INPUT RECORDS:

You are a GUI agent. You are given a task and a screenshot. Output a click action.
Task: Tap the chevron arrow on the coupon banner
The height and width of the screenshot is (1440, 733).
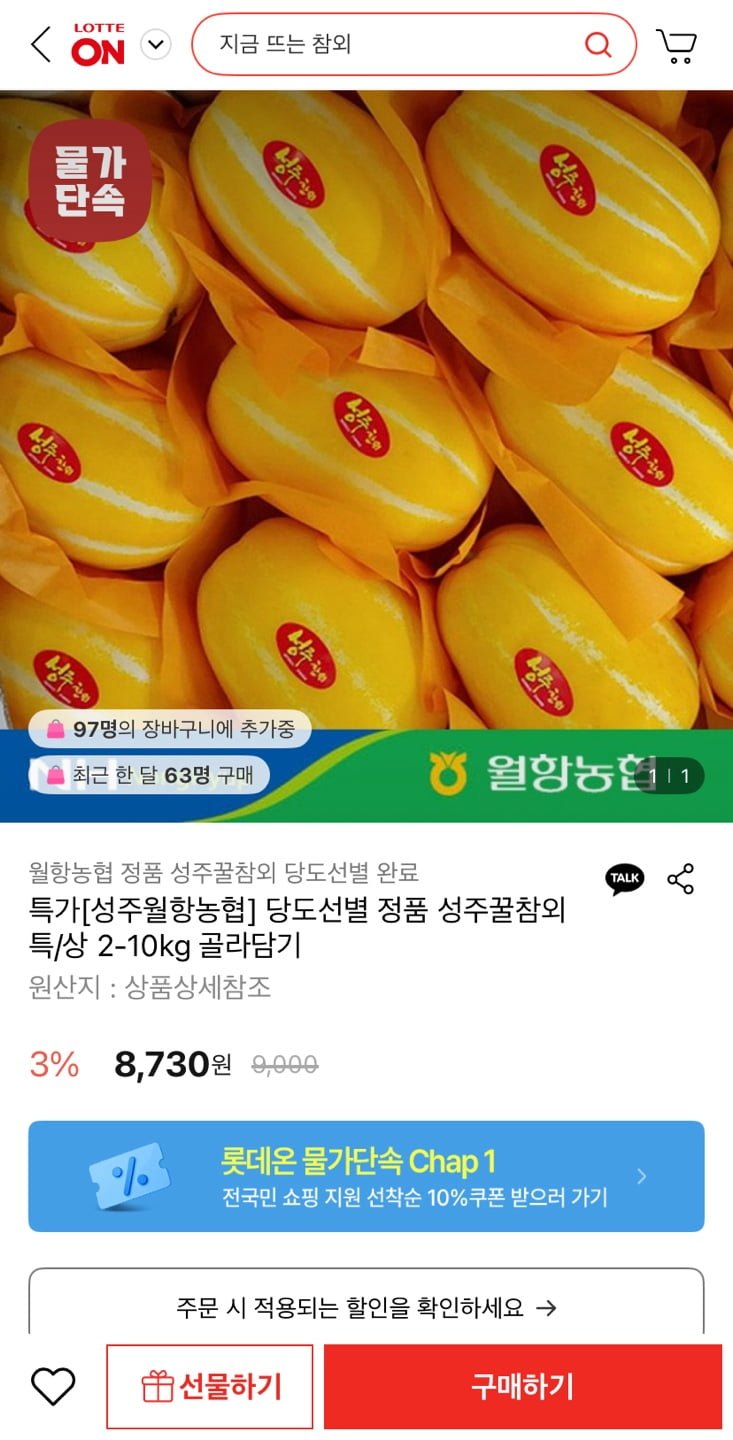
* * *
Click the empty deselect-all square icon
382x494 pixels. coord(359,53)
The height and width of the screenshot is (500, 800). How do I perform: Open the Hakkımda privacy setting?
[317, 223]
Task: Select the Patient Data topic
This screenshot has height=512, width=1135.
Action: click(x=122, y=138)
==
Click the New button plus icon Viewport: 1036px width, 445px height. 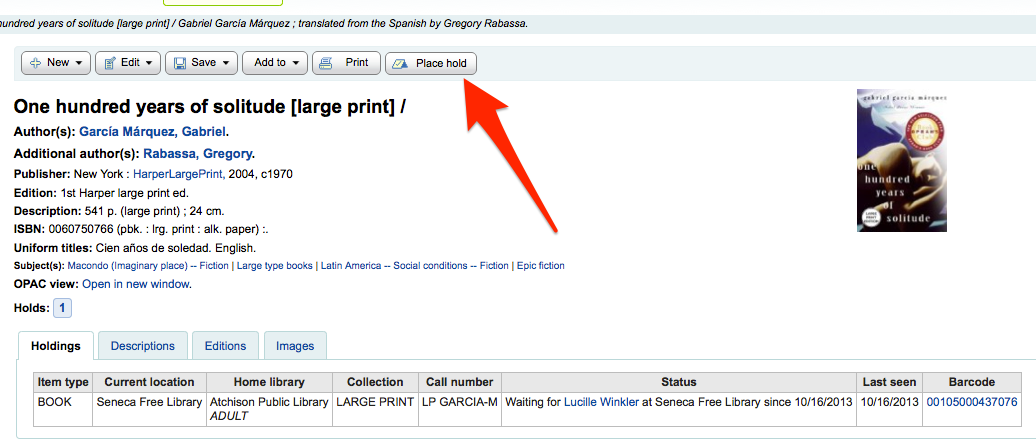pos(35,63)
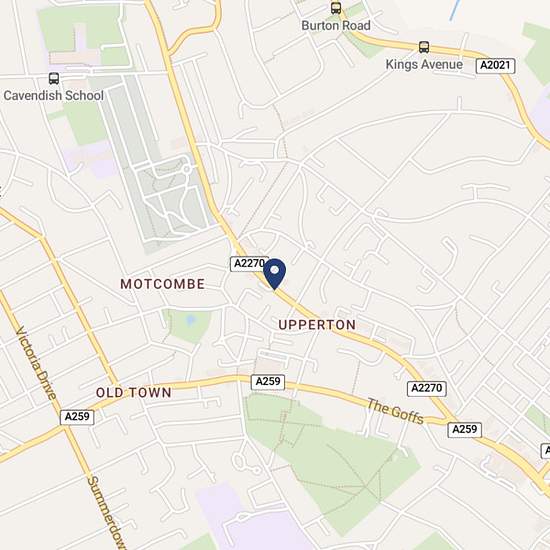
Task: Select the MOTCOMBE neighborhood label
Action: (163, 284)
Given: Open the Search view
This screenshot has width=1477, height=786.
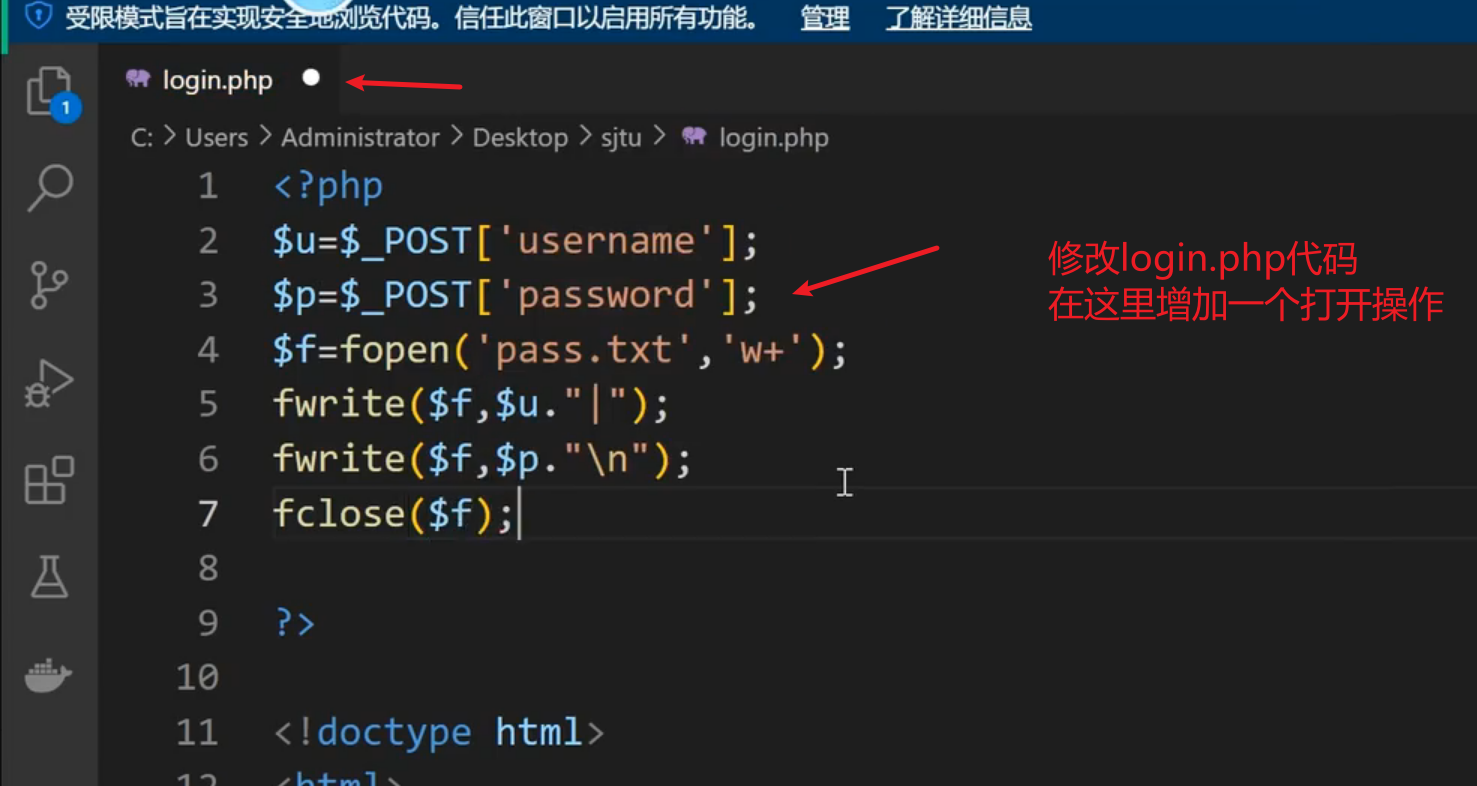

YOUR TASK:
Can you repeat, word for word, every line above from the one containing "You are a GUI" down to the one containing "The height and width of the screenshot is (1440, 733).", including both?

ANSWER SPACE:
You are a GUI agent. You are given a task and a screenshot. Output a click action.
Task: Tap the chevron arrow on the coupon banner
The height and width of the screenshot is (1440, 733).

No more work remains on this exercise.